A nonprocessive class V myosin drives cargo processively when a kinesin- related protein is a passenger

Abstract

During secretory events, kinesin transports cargo along microtubules and then shifts control to myosin V for delivery on actin filaments to the cell membrane [1]. When kinesin and myosin V are present on the same cargo, kinesin interacts electrostatically with actin to enhance myosin V-based transport in vitro [2]. The relevance of this observation within the cell was questioned. In budding yeast, overexpression of a kinesin-family protein (Smy1p) suppressed a transport defect in a strain with a mutant class V myosin (Myo2p) [3]. We postulate that this is a cellular manifestation of the in vitro observation. We demonstrate that Smy1p binds electrostatically to actin bundles. Although a single Myo2p cannot transport cargo along actin bundles, addition of Smy1p causes the complex to undergo long-range, continuous movement. We propose that the kinesin-family protein acts as a tether that prevents cargo dissociation from actin, allowing the myosin to take many steps before dissociating. We demonstrate that both the tether and the motor reside on moving secretory vesicles in yeast cells, a necessary feature for this mechanism to apply in vivo. The presence of both kinesin and myosin on the same cargo may be a general mechanism to enhance cellular transport in yeast and higher organisms.
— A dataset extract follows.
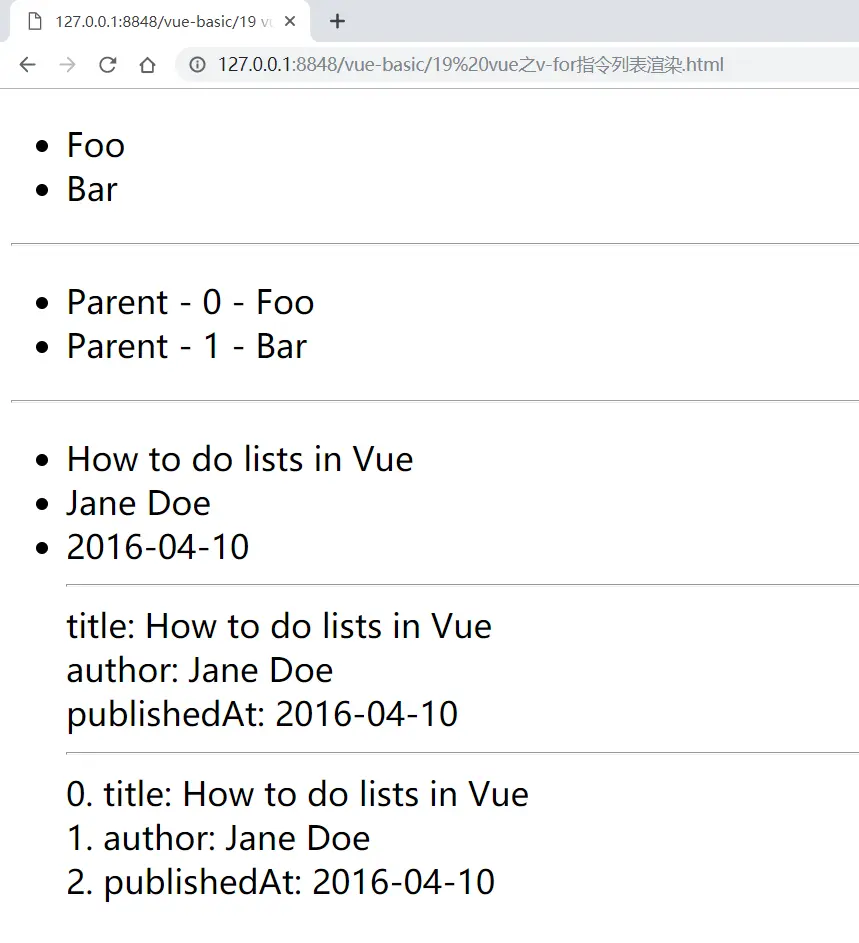
Task: Go to the browser home page
Action: (147, 65)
Figure 1. Smy1p binds to and diffuses on both microtubules and actin bundles

(A) The interaction between Smy1p-coated streptavidin Qdots and rhodamine-labeled microtubules was observed by TIRF microscopy. (B) Kymograph (position versus time) of a Smy1p-coated Qdot diffusing on a microtubule. (C) The mean squared displacement increases linearly with time (r² = 0.999), indicating a diffusive process with a diffusion coefficient of 0.11 ± 0.07 µm²/sec. Error bars indicate S.E.M. (N = 22). (D) The experiment was repeated with rhodamine-labeled actin bundles. (E) Smy1p-coated Qdots (red) bind to actin bundles (green). (F) The number of Qdots bound per micron of actin bundle decreases as the ionic strength is increased, indicating that the interaction is electrostatic in nature. Error Bars represent S.E.M.
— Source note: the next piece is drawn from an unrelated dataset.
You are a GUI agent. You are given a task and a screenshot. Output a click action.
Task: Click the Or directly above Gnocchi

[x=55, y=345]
Figure 2. Actin filaments binding to a Smy1p-coated coverslip as a function of ionic strength

(A) Diagram of experimental setup. A Smy1p-coated coverslip was incubated with rhodamine-labeled actin filaments, then rinsed with and imaged in buffers with varying ionic strength. (B) Actin binding to a Smy1p-coated coverslip in 100–500 mM K-Acetate. Actin filaments do not bind to the coverslip when Smy1p is omitted (Control, imaged in 100 mM K-Acetate).

Figure 3. A single Myo2p transports a Qdot long distances in the presence of Smy1p

(A) Streptavidin Qdots were bound to multiple Smy1p molecules and at most one Myo2p motor. Their interaction with actin bundles was observed by TIRF microscopy. (B) TIRF microscopy image of one Qdot (red, identified by the yellow arrow) undergoing continuous and unidirectional movement along an actin bundle (green). The quantum dot moved 7.2 µm before dissociating at the end of the bundle. The remaining Qdots were either stationary or underwent short-range diffusion (<1 µm in length). The time between frames is ~0.67 seconds. (C) Histogram of all processive runs of at least 1 µm in length.

Figure 4. Smy1p is transported on secretory vesicles

(A) Smy1p-mCherry co-localizes with Sec4p-GFP. Both proteins localize to particles representing single or small clusters of secretory vesicles. (B) The first 5 panels show snapshots of a Smy1p-GFP particle (small bright spot, tracked by arrow) as it travels in the mother cell, through the mother-bud neck, and into the bud. The particle moved at 1.8 µm/s in the mother cell, but slowed down to 0.4 µm/s as it passed through the neck. The last panel (SD) is a standard deviation projection of the image sequence, highlighting areas of maximum variation in the intensity (see Supplemental Methods). This projection shows the trajectory followed by the particle. (C) A Sec4p-GFP particle (small bright spot, tracked by arrow) moves through the mother cell at 2.0 µm/s to the emerging bud (large bright spot). The last panel (Max) is a maximum projection of the image sequence, showing the trajectory followed by the particle.